Storage Solutions raid 0 query

Status
Not open for further replies.

stormblast

Forerunner
wanted to know whats the difference in raid 0 array between 4kb cluster & 64kb cluster.

I myself have always used 4kb cluster. would like to know from someone who has used both 4kb & 64kb cluster sizes. what is the technical difference in the 2 & also want to know if there is any realtime difference noticable in the two while using the pc.
 
Well typically the cluster size should be same as the average request size in multiuser environments. Since for games, the request size is generally quite big... (textures, sounds etc) a bigger cluster size like 64K or 96K would be better than a smaller cluster size. I'm not certain on this, I'm just speculating. When I had raid enabled on my drives, I used 64K. The only real benefit of striping is that the average transfer rate doesn't taper down at the end of the medium like in normal single drive setups.
 
other guys using raid 0 array reply, whats taking you so long. deejay karan etc.

@ chaos - at 64k cluster size. did you notice a difference in games & while loading. & also in general usage while loading files n doing multiple stuff. cause i used raidx0 array 4k cluster size it made a huge difference just not in benhcmarks but it was easily noticed in game loading which was twice or more then twice the speed in loading levels etc & also fast in max n photoshop.
 
^^Game loading was the only thing which seemed a bit faster.

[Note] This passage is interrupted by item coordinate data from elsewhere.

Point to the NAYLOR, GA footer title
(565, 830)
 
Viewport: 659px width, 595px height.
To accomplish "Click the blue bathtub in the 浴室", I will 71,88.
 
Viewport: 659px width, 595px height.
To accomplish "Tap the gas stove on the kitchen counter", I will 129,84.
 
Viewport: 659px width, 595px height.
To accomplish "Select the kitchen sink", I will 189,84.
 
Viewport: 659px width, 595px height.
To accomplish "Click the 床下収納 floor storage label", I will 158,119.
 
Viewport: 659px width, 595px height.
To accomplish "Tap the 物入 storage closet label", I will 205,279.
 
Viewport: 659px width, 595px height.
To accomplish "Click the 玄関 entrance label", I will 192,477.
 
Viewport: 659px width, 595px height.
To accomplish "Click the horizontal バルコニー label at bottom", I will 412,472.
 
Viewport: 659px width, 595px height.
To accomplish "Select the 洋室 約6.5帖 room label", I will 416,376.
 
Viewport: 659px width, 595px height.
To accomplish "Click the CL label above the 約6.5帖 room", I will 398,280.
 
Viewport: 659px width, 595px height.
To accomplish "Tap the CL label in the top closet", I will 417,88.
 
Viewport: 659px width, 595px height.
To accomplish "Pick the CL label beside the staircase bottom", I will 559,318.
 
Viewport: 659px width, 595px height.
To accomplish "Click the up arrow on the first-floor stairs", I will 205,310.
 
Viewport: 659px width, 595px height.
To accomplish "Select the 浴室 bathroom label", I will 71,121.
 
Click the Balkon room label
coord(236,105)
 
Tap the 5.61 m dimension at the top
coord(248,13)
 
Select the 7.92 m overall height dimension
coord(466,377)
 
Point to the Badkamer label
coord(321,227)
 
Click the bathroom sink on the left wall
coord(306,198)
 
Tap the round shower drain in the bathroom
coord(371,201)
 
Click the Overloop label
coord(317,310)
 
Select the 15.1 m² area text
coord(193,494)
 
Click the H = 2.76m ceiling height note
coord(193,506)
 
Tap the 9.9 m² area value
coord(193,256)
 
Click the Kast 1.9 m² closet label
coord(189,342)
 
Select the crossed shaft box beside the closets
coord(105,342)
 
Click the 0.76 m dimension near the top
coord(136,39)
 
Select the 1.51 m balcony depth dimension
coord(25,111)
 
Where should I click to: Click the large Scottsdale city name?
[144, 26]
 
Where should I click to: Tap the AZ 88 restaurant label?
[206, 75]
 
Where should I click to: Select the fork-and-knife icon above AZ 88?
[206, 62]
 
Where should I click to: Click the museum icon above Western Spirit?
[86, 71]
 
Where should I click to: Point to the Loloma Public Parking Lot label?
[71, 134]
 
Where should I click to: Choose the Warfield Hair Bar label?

I'm gonna raid my 200GB PATA drives in a few days... Shall try out different cluster sizes once i do that. Gotta backup all the data before I do that though so it might take a while!
 
I will just quote the technical aspect of cluster size - about which is better depends on the file size/data being requested.

AnandTech said:
As we mentioned before, stripes are blocks of a single file that are broken into smaller pieces. The stripe size, or the size that the data is broken into, is user definable and can range from 1KB to 1024KB or more. The way it works is when data is passed to the RAID controller, it is divided by the stripe size to create 1 or more blocks. These blocks are then distributed among drives in the array, leaving different pieces on different drives.

Like we discussed before, the information can be written faster because it is as if the hard drive is writing a smaller file, although it is really only writing pieces of a large file. At the same time, reading the data is faster because the blocks of data can be read off of all the drives in the array at the same time, so reading back a large file may only require the reading of two smaller files on two different hard drives at the same time.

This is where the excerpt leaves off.